Dispute dispatches

May 12, 2006

St Andrews University found itself in an absurd situation this week as the Association of University Teachers tried to prevent it imposing a 12.5 per cent local pay deal on AUT members who voted to accept the offer.

Greg Woolf, president of the local AUT at St Andrews, resigned after national union officers refused to acknowledge a local ballot in which 94 per cent of those voting accepted the three-year offer. After the ballot was launched, the headquarters of AUT Scotland warned that it would be invalid. Of the 181 members who took part (43 per cent of total local membership), 170 accepted the offer.

David Bleiman, assistant general secretary of AUT Scotland, said the poll had not met local criteria for a membership ballot and the majority of members had not voted, as required by national guidance.

The local AUT branch, which has made clear that it has neither officially accepted nor rejected the offer, was due to hold an extraordinary general meeting after The Times Higher went to press.

The university intends to implement the offer regardless. It plans to give staff a 5 per cent increase from August, with another 3.5 per cent in each of the next two years. A spokesperson said: "As an employer, we have an absolute right to make an offer to staff and to pay it."

Some 500 students took to the streets this week to protest against the potential disruption caused to exams by the AUT assessment boycott.

A general meeting of 200 AUT members at Aberdeen University rejected a pay offer of 12.5 per cent over the next three years. It also rejected a call to ballot local members on the offer.

Local president Alex Arthur said: "I was glad we got both a constitutional and unequivocal result and were not left in the awkward position of the St Andrews local association.
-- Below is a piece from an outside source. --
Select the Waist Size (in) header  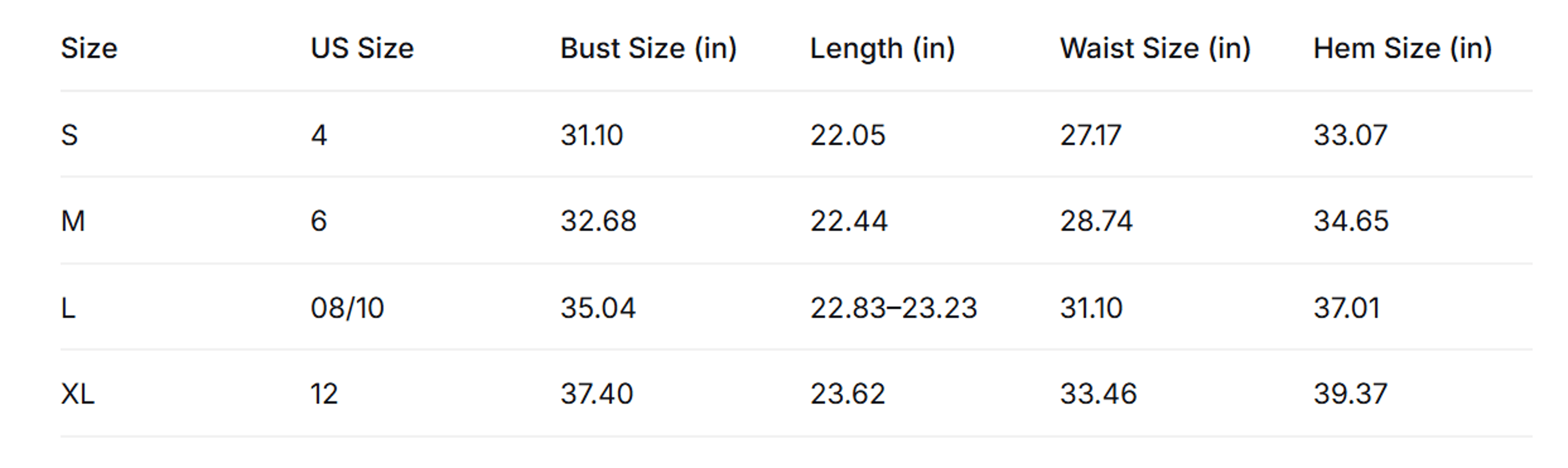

We hope it has given a clear message to national negotiators."

A university spokesperson said it was taking appropriate action to ensure that exams would go ahead and students would graduate.
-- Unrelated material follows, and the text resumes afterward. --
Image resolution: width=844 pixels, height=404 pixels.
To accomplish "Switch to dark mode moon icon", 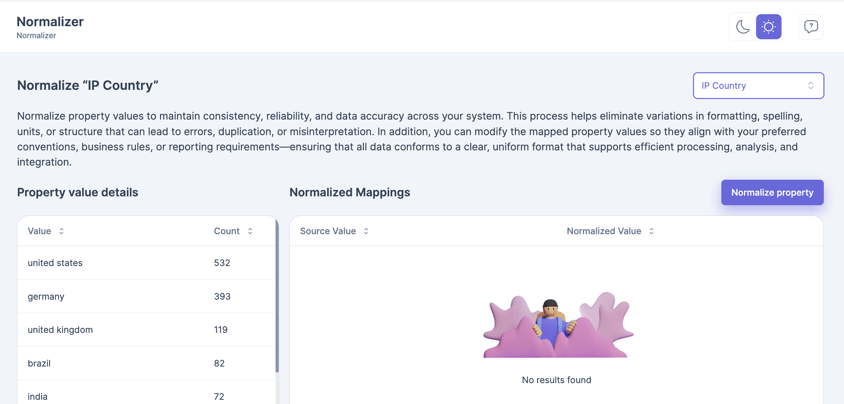I will (x=742, y=27).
Surrey University postgraduates are being offered £6 an hour to invigilate exams at the university.

An e-mail seen by The Times Higher and sent to doctoral students in the School of Arts, Communication and Humanities says: "To ensure that exams have sufficient invigilators up until the end of the exam period on Friday, May 26, the school is happy to pay its doctoral students £6 an hour to undertake invigilation."

It adds that the Association of University Teachers' action short of a strike is holding up the invigilation, marking and processing of exams.

The message says that the school is committed to ensuring that exams go ahead as normal because students have "psyched themselves up" to sit them.

Coventry University has told staff it will start docking 10 per cent of the pay of those boycotting assessment. A memo says: "We had hoped that the national pay dispute and the national AUT and Natfhe-led industrial action would have been resolved by now.

"Given that this dispute is still ongoing, it is with regret that the university has decided to make a deduction from the pay of those who participate in the assessment boycott."

Money will be docked as a lump sum from the pay of full-time and fractional staff in July. Lump sums will be docked from hourly paid part-time staff this month.

Cambridge University MPhil students have beentold that they may have to wait six weeks for the results of essays, which are not being marked because of the industrial action. David Whitebread, MPhil course manager, and Michael Evans, MPhil chair of examiners, apologised to students and said they hoped circumstances would change soon.

An online petition that condemns lecturers' unions for using students as "pawns" has been signed by almost 400 students.

Giveusourmarks.co.uk accuses the unions of taking advantage of students for political means through an assessment boycott. In a message, the website's student creators ask the unions to "redirect your actions away from the student body. This is between yourselves and your employers."